E’ la martoriata terra d’Abruzzo, che zoppicante, porta ancora i segni dell’ultimo terremoto, ma non è per questo meno ricca o bella. Solamente tra parchi nazionali della Majella e del Gran Sasso, e quello regionale di Sirente Velino, si nascondono bellezze naturali e riserve protette, veri e propri angoli di paradiso, con aree verdi, valloni solitari, pareti e canyons, cascate e altopiani immensi. Tra questi si trova l’altopiano di campo Imperatore.
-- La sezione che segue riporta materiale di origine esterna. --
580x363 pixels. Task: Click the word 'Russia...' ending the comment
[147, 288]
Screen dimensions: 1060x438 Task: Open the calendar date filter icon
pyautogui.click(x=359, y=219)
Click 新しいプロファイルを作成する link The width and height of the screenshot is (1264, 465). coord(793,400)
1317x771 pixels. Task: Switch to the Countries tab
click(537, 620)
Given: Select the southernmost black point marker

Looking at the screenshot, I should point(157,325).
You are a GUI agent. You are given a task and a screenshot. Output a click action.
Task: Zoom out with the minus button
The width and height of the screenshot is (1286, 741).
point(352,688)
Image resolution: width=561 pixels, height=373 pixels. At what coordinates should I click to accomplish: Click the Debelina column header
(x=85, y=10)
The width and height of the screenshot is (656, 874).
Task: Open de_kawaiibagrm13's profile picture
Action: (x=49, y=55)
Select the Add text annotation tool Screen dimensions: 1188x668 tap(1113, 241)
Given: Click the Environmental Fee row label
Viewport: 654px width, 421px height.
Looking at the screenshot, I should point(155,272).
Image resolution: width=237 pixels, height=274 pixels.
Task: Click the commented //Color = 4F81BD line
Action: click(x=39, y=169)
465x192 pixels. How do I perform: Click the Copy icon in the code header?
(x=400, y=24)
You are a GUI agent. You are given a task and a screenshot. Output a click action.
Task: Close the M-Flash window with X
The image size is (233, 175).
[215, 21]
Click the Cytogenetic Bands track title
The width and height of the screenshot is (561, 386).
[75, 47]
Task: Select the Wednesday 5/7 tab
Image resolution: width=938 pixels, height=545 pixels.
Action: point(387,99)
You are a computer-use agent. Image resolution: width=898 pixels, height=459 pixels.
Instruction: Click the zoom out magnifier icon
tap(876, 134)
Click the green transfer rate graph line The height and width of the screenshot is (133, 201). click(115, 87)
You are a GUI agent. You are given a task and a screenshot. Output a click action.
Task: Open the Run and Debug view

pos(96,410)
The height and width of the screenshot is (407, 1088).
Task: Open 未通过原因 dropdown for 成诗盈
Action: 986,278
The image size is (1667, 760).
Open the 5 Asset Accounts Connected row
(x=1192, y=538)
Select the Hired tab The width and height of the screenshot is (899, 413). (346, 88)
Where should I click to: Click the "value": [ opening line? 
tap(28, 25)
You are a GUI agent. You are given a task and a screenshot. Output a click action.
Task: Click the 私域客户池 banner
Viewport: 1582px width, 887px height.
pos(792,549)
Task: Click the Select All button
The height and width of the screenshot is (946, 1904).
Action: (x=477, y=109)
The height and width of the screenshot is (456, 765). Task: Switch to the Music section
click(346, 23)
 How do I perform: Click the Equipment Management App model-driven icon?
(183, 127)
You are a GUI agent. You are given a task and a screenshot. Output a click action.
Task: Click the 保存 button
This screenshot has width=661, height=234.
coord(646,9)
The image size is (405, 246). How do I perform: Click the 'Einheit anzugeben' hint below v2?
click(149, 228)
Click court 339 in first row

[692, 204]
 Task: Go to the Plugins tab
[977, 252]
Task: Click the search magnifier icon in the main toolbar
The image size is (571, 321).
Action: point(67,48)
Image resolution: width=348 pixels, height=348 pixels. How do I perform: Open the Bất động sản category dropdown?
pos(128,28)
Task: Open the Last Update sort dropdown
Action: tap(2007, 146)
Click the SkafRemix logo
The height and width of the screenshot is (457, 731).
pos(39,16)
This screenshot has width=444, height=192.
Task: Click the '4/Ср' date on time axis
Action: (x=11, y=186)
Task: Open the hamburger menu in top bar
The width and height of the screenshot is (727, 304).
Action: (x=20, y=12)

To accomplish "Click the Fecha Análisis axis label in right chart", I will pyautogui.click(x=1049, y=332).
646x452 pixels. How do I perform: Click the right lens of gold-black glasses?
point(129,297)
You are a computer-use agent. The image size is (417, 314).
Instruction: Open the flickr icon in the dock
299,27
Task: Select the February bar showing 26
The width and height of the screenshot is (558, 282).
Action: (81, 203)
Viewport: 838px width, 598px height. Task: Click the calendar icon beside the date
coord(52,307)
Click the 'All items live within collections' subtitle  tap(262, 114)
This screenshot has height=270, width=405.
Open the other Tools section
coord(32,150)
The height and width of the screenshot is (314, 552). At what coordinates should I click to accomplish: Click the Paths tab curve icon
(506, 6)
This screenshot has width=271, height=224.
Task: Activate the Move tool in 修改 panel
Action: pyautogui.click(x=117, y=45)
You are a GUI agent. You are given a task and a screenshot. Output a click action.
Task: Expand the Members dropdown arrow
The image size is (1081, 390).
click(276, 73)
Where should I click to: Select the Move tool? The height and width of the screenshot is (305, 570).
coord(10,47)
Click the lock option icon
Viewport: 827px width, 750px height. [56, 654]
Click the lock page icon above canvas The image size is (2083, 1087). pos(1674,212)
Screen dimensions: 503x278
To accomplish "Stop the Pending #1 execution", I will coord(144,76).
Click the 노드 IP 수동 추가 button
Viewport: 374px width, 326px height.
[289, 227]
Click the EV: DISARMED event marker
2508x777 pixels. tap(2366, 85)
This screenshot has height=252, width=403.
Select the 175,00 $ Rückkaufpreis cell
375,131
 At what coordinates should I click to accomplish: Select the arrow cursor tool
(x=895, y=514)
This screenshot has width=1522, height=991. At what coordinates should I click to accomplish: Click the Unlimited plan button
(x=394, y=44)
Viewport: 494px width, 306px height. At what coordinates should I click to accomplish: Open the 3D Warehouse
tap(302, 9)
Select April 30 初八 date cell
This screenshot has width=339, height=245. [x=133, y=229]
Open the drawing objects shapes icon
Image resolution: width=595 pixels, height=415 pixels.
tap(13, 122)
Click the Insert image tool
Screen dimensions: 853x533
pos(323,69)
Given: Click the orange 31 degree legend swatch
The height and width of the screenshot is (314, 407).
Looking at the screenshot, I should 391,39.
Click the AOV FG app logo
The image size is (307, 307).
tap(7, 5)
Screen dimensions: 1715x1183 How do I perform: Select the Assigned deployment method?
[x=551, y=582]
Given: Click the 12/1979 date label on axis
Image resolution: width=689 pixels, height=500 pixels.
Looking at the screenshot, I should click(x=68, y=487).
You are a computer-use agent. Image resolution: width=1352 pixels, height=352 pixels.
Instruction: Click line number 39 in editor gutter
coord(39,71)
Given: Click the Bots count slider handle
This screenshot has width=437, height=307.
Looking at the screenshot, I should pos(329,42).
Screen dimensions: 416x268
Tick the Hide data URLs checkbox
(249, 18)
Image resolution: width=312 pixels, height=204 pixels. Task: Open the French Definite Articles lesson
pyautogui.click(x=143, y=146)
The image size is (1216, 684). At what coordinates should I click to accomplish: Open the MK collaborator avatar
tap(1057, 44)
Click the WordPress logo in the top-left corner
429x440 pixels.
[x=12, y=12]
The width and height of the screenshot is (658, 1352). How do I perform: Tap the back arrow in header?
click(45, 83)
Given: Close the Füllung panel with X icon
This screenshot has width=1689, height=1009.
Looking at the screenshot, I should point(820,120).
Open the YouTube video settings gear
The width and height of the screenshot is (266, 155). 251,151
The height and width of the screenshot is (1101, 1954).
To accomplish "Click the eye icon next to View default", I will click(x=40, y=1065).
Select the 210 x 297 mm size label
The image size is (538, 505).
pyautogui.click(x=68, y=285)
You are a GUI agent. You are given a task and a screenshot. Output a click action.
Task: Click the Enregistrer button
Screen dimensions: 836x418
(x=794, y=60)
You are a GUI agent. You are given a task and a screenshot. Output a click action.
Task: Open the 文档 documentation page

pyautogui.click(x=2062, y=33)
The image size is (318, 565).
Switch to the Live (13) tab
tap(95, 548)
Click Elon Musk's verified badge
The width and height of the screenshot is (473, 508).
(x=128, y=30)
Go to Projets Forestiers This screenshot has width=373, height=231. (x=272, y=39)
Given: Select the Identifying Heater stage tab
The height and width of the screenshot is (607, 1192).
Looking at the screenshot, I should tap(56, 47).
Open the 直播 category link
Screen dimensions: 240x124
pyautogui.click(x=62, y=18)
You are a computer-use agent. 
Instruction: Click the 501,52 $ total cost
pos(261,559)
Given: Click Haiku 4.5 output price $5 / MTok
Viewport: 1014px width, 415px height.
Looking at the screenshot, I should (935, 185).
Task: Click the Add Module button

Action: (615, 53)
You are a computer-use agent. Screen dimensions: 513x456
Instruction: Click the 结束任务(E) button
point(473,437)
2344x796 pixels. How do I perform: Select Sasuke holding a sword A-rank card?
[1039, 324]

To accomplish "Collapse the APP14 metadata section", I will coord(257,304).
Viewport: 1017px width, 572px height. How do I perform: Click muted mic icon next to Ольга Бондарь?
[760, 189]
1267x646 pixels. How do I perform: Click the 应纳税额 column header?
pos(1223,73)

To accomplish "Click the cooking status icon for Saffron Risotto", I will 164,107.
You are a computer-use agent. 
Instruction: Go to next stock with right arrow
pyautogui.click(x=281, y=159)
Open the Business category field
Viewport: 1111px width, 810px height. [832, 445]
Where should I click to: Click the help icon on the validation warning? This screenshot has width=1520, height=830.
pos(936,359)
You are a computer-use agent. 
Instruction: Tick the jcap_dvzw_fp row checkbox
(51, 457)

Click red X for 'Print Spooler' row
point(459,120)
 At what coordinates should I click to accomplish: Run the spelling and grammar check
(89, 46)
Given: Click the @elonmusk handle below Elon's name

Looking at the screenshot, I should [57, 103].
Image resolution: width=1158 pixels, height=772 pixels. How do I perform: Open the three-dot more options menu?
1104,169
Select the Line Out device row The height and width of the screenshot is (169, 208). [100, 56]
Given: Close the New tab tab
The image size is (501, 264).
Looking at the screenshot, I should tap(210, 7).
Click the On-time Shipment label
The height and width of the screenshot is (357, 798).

Circondato dalle più elevate e suggestive vette dell’Appennino: la Scindarella (m. 2233) e Monte Portella (m. 2385), con i loro spettacolari circhi glaciali; Corno Grande (m. 2912), che domina dall’alto delle sue quattro vette e Monte Aquila (m. 2494), la sua naturale anticima; i dolomitici Brancastello (m. 2385) e Monte Prena (m. 2561), dalle tormentate forme ricche di canyon, l’erboso versante meridionale di Monte Camicia (m. 2564); viene comunemente definito come il “Piccolo Tibet”. Senza dimenticare che le sue incantevoli vedute, resteranno per sempre immortalate nel film “Continuavano a chiamarlo Trinità”, diretto dal regista Enzo Barboni nel 1971, con la coppia Bud Spencer e Terence Hill.

Ma la ricchezza di questa terra non si limita alle bellezze naturali, racchiude borghi e città d’arte, castelli, abbazie e santuari collocati in posizioni suggestive, ma anche musei, pinacoteche, siti archeologici, senza dimenticare l’enogastronomia (basti pensare al Montepulciano d’Abruzzo). Tra i borghi più belli d’Italia, troviamo Tagliacozzo, Civitella del Tronto, Rocca San Giovanni ed una piccola perla di nome Santo Stefano di Sessanio. Qui, ad un’altitudine di 1250 metri, il borgo conserva ancora caratteristiche storiche ed architettoniche del Trecento e del Quattrocento. L’antico comune di Sexstantio, infatti, è stato uno dei primi paesi che ha partecipato alla fondazione del capoluogo aquilano e fu feudo dei Medici. Dalle sue mura arroccate si apre uno scenario unico dal Gran Sasso fin sulla valle del Tirino e del Pescara. Ma la cosa più interessante di questo piccolo paese è l’associazione Sextantio. Capitanata dall’imprenditore svedese Daniel Kihlgren, l’associazione ha ideato un progetto culturale finalizzato al recupero del patrimonio storico minore. Da una piccola casa, comprata nel 2000, in quattro anni e con 4 milioni di euro il borgo è tornato a vivere mantenendo le sue caratteristiche originali ed identitarie del territorio. Sicuramente un esempio illuminato di imprenditorialità.

Per ora abbiamo sempre parlato di colline e montagne, ma non bisogna scordarsi che l’Abruzzo ha 133 chilometri di costa, lungo la quale si alternano arenili dorati e fresche pinete, scogliere, promontori e calette di ciottoli levigati dalla risacca, spiagge animate e festose e lidi solitari dove crogiolarsi in pace. Icona paesaggistica è la costa dei Trabocchi, che corrisponde a un tratto di litorale Adriatico della provincia di Chieti, segnato dalla diffusione del trabocco, una macchina da pesca su palafitta. È un tratto di costa famoso in tutta Italia per la sua bellezza naturalistica e per la sua eterogeneità: ognuno dei paesi della Costa mantiene infatti le proprie caratteristiche e tradizioni. I Comuni che la compongono sono i seguenti: Francavilla al Mare, Ortona, San Vito Chietino, Rocca San Giovanni, Fossacesia, Torino di Sangro, Casalbordino, Vasto, San Salvo.

Insomma, dalla montagna al mare l’Abruzzo è una terra tutta da scoprire, perfetta per ogni tipologia di turista, dal più sporty, che sarà soddisfatto dalle numerose attività e passeggiate disponibili sia all’interno che sulla costa, ai più golosi, amanti dei tipici arrosticini abruzzesi, fino agli addicted della pucciata al mare, grazie ad un’invitante costa.